J’ai loupé ma vie d’héroïne

Par Elena Chamorro, membre du CLHEE

Je suis une ancienne valide devenue paraplégique et comme tout valide qui devient  paraplégique, je suis allée dans un centre de rééducation. Un valide devenu handicapé, ça se rééduque, on lui propose « un projet de vie » au programme duquel il y a du sport. D’ailleurs, la consécration ultime d’une vie de paraplégique est d’aller aux Jeux Paralympiques. Un paraplégique qui gagne une médaille, c’est un paraplégique résilient. Boris Cyrulnik l’a dit !

Voilà, du bonheur servi sur un plateau. Y a plus qu’à consommer.
J’ai consommé. Mea culpa.

Sortie du centre de rééducation, un peu paumée, j’ai ressenti le besoin de rencontrer d’autres paraplégiques, pour voir un peu à quoi ressemblait mon espèce.
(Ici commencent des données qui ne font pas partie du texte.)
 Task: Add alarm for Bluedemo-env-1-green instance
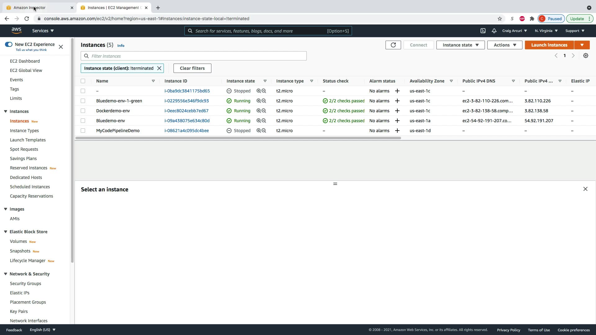click(397, 101)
J’ai donc décidé de faire du tennis de table dans un club, parmi mes nouveaux miens. Au bout de deux ou trois années, voilà que je me suis retrouvée médaillée de bronze aux championnats de France et sollicitée pour intégrer l’équipe de France. Ayant frôlé la tétraplégie, j’aurais pu propulser ma carrière en forçant un peu pour me retrouver dans cette classe de handicap.
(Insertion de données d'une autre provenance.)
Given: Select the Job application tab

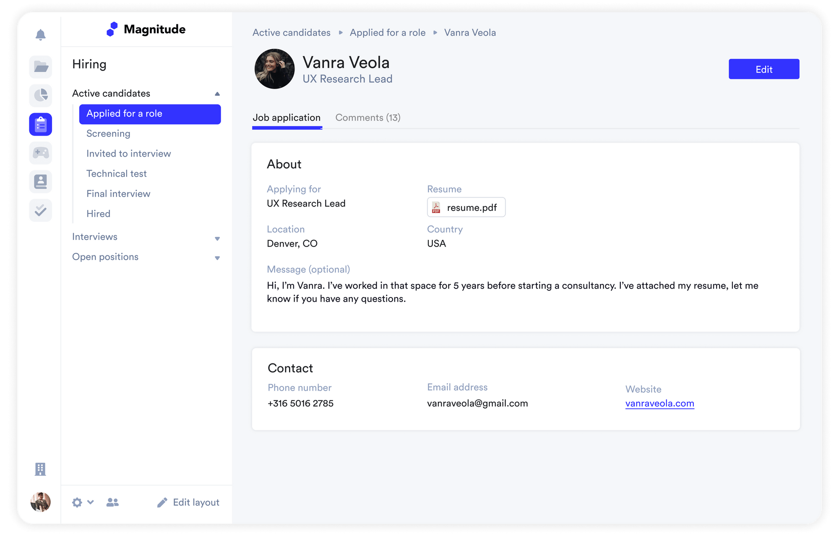Looking at the screenshot, I should (x=287, y=118).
J’aurais pu épouser cette vie faite de défis, de dépassement, de transcendance. Sillonner la France de Parthenay à Echirolles, de Rezé à Bourg-en Bresse, de gymnase en complexe sportif. Retrouver régulièrement la dizaine de pongistes handicapées de France qui jouent en National pour parler d’allocations, rebonds et pneus crevés ( un peu comme dans Vestiaires mais version raquettes, voyez ?). J’aurais pu être invitée par Sophie Davant pour raconter mon aventure extraordinaire et vous donner une leçon de vie en direct-live .

Mais voilà qu’un jour, le club me propose d’aller à un repas avec les Lions. Mais oui, ceux qui ont inventé le joli slogan-épouvantail «si tu prends ma place, prends mon handicap ». A la fin du repas, on me demande de me laisser photographier aux côtés de ces messieurs philanthropes qui, au lieu de rester dans l’entre soi, ouvrent une fois par an leur portefeuille et les portes de leurs grands cœurs à ces malheureux zandicapés pour qu’il fassent du sport entre eux .

Cette photo que je n’ai pas voulu faire a signé la fin de la vie héroïque à laquelle j’étais promise. Handisport, je t’emmerde.

J’ai repris mes esprits, le cours de ma vie accidentée et ramené ma fraise devenue incongrue dans des lieux où je n’étais plus attendue : un amphi de fac , une maternité, une scène de théâtre, un club de sports nautiques, voire un supermarché bio. Hors des rails, loin des miens, j’ai commencé ma vie d’infirme aigrie, celle qui m’a permis de comprendre que ce qui m’avait rebutée au moment de faire la photo des Lions s’appelle du tokénisme. Puis, en chemin, j’ai trouvé d’autres miens qui n’ont rien d’héroïque mais qui ont la conscience bien plus aiguisée que la plupart de mes exceptionnels copains handisportifs .Ils comprenaient le tokénisme, eux, et ils ont eu sur moi un effet, je ne sais pas comment dire… résilient.